» **Task**: Reproduce, character for character, the lines below that run from the line containing "so click(x=62, y=94)." through the last line, including both of these ends.

— BEGIN Records shown —

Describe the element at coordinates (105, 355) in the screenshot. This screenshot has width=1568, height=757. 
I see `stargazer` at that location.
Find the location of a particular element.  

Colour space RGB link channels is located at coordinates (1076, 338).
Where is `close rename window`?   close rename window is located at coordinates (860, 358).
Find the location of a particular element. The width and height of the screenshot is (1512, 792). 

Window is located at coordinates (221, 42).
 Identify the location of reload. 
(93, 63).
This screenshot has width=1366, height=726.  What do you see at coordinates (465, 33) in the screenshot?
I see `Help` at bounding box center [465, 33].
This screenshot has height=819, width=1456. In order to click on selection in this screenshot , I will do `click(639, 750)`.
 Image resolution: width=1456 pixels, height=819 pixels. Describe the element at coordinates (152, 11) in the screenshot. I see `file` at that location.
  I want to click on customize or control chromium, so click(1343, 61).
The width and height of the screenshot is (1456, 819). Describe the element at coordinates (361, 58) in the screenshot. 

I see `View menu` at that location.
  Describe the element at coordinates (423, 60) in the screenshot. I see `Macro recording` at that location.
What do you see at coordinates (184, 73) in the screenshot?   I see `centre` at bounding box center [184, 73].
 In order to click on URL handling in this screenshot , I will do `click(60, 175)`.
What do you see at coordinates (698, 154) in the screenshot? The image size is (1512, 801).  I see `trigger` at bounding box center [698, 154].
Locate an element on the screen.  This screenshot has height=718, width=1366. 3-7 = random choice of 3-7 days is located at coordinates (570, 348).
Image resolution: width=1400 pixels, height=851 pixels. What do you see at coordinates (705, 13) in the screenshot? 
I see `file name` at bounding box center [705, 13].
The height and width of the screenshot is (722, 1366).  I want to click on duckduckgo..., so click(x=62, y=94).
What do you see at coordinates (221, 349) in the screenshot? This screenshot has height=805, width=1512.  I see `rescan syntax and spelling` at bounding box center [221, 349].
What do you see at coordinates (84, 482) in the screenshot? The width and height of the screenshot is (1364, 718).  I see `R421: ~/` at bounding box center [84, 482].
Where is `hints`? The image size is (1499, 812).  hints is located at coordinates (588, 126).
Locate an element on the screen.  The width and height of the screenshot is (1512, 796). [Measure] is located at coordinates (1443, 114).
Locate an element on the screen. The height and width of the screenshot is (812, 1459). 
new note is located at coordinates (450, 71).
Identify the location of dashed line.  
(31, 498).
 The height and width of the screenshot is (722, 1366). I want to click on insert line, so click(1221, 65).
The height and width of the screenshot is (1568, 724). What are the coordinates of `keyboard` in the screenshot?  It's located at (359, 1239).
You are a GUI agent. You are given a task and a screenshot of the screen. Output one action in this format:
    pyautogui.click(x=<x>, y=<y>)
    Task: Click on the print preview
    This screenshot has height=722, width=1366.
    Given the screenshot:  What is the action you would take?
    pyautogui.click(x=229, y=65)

— END Records shown —

» **Complete answer**:
The height and width of the screenshot is (722, 1366).  I want to click on duckduckgo..., so click(x=62, y=94).
What do you see at coordinates (221, 349) in the screenshot? This screenshot has height=805, width=1512.  I see `rescan syntax and spelling` at bounding box center [221, 349].
What do you see at coordinates (84, 482) in the screenshot? The width and height of the screenshot is (1364, 718).  I see `R421: ~/` at bounding box center [84, 482].
Where is `hints`? The image size is (1499, 812).  hints is located at coordinates (588, 126).
Locate an element on the screen.  The width and height of the screenshot is (1512, 796). [Measure] is located at coordinates (1443, 114).
Locate an element on the screen. The height and width of the screenshot is (812, 1459). 
new note is located at coordinates (450, 71).
Identify the location of dashed line.  
(31, 498).
 The height and width of the screenshot is (722, 1366). I want to click on insert line, so click(1221, 65).
The height and width of the screenshot is (1568, 724). What are the coordinates of `keyboard` in the screenshot?  It's located at (359, 1239).
You are a GUI agent. You are given a task and a screenshot of the screen. Output one action in this format:
    pyautogui.click(x=<x>, y=<y>)
    Task: Click on the print preview
    This screenshot has height=722, width=1366.
    Given the screenshot:  What is the action you would take?
    pyautogui.click(x=229, y=65)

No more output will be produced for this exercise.